Bisettes, Calette ! 


(*) faute d'un pantalon neuf !  (je l'aime bien celui là aussi, y'a pas de raison !)


----------



## PhilFrEn

Je congratule moi aussi. Merci à toi, qui comme beaucoup passes du temps pour aider les autres, j'ai pris l'habitude d'aider et d'être aidé, comme ça j'ai toujours une bonne raison de venir sur WR .

Merci à toi et tous encore une fois .


----------



## tie-break

Félicitations Cal !  
Et un gros merci aussi pour toutes les précieuses contributions que tu apportes sur le forum !  
A bientôt


----------



## zaby

1000 posts, pas de calamités, jusqu'ici tout va bien 

Naaan, sérieux, c'est toujours un plaisir de te lire 

Féloches !


----------



## mickaël

Félicitations, tu portes mal ton pseudo : tu n'es ni une calamité, ni tu ne tintinnabules*. 
Bonne route vers les 2 000 ! 


* "résonner" comme une cloche.


----------



## Calamitintin

Wayiiiii ! Comme ça fait plaisir tous ces messages ! Merci beaucoup !!! Bon alors comme j'ai vu qu'il y en avait plein qui répondaient personnellement et que je trouve ça bien, je vais faire pareil (de l'imagination, mais pas trop la petite hein !). 

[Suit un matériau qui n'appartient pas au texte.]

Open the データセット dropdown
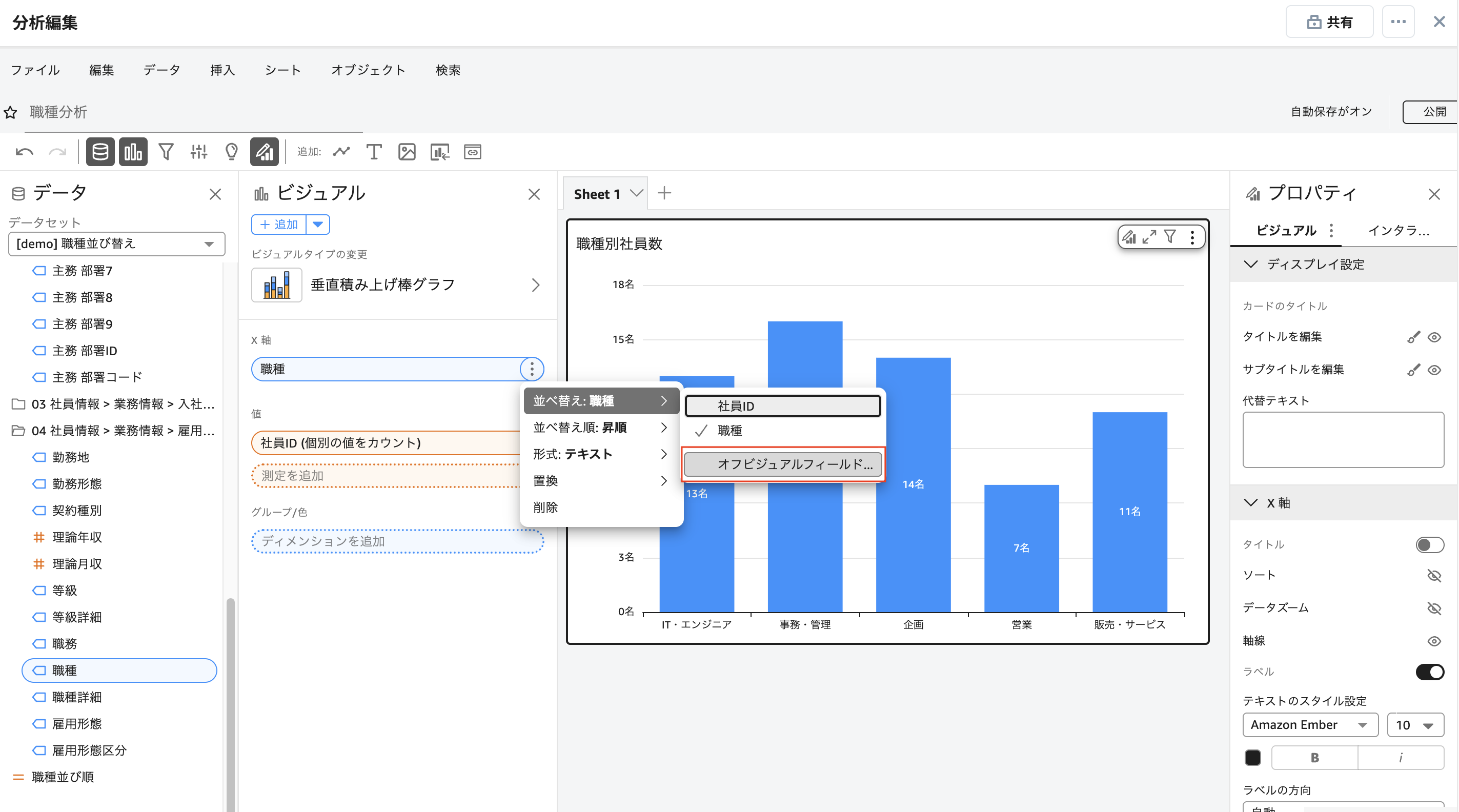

*JackD* : on se suit de près, j'ai vu ton congrat passer il n'y a pas longtemps ! C'est gentil d'être la première à y avoir pensé 
*FranParis* : oui d'ailleurs, pourquoi on dit tintin dans un cas comme ça ? Bonne question !
*DearPrudence* : est-ce que Calamity est censée elle aussi tirer plus vite que son ombre ??? Je vais essayer pour les autres petits posts, et de leur donner une bonne éducation et tout, mais bon, tu sais bien, les posts, c'est plus ce que c'était 
*Punky Zoé* : que serais-tu sans ton "m'enfin" ? Quand je pense que t'avais refusé ma proposition de "paresse d'élocution"...Enfin je vois que pendant que je mets dans le 1000 tu mets dans le 2000 
*geve* : ...et geve met dans le 6000 ! Oki pour la petite mousse (si c'est sans alcool...naan, promis, je râle pas tout le temps).
*KaRiNe_Mars* : eh, tu le croiras ou pas, mais j'ai trouvé ton rébus !!! Suis très fière de moi . 
*PhilFrEn* : eh oui, ce qui est terrible avec WR, c'est qu'on y prend (trop) vite goût, au point de passer son temps dessus...Contente d'avoir d'avoir rencontré plein d'autre WR-addict en tout cas .
*tie-break* : grazie anche a tu! Ma perché non c'è un Francese-Italiano??? Mi piacerebbe tantissimo !!!
*zaby* : pas de calamités, pas de calamités...ces Dames du Sud ne semblent pas d'accord. J'en conclus que tu es quelqu'un de normal ? (pas taper, pas taper !!)
*mickaël *: je sais pas si j'arriverai à 2000 tout de suite, déjà j'ai bien pris mon temps pour les 1000. Pour le pseudo, arf, normalement ça aurait dû être Cal, mais c'était déjà pris 

Aïe, j'ai mis beaucoup trop de souriards !!! Bon on verra si ça passe quand même ! (c'est pas passé...)
++
Cal


----------



## itka

_Elle est venue de l'ouest, de l'ouest de la France,_
_Et nuit et jour sans cesse, à tous les malheureux,_
_Elle nous livre sur le site de WordReference,_
_Avec un beau sourire, ses mille avis précieux._

Bon, mille NEUF d'accord, tu vas pas chicaner, non ? 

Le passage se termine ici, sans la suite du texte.